----- Available data -----
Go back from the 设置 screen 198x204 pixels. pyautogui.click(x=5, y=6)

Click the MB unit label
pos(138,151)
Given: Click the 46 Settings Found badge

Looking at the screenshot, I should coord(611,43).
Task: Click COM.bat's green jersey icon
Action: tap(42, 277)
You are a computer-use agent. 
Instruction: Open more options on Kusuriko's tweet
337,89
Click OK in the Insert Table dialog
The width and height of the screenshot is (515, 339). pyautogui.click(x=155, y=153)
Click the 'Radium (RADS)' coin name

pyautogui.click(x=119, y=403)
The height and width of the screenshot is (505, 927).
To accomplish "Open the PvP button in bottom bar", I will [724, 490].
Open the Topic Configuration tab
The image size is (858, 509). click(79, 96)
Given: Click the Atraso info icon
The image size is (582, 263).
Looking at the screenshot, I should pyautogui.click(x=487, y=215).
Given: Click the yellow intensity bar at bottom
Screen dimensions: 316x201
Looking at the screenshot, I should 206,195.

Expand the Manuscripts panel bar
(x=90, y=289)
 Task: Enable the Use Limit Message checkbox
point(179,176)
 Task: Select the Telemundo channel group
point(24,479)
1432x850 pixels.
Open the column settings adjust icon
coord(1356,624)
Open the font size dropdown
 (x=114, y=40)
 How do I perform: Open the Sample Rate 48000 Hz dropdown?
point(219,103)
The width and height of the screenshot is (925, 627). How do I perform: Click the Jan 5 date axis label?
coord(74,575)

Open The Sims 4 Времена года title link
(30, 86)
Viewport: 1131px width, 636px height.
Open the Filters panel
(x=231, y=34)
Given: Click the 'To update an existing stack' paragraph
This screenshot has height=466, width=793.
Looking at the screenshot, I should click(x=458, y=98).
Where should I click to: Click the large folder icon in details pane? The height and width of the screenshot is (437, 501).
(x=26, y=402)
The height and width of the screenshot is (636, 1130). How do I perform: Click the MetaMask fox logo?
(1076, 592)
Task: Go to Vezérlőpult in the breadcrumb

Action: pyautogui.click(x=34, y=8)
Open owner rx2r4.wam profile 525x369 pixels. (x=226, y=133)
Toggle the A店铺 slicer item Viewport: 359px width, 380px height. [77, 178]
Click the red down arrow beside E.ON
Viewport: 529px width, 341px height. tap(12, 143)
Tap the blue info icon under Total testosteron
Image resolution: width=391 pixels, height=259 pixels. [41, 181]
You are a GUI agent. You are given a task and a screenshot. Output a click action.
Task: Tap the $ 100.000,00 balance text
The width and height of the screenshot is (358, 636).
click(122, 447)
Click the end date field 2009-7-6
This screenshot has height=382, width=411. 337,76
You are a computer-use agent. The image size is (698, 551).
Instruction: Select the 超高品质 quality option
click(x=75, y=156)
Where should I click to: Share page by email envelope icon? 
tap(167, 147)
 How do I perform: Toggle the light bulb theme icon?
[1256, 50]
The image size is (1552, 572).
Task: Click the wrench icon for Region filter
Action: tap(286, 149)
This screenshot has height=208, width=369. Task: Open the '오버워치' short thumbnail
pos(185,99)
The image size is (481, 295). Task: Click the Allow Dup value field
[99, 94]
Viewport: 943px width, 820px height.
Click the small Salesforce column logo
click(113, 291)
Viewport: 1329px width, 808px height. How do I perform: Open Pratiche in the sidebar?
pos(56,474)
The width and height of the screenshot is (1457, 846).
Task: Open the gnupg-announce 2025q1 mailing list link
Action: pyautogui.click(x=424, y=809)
-----
• _The task_:
Scan the lines above for the word "computer", then copy each line that has it.

• _Task solution_:
You are a computer-use agent. 
You are a computer-use agent. The image size is (698, 551).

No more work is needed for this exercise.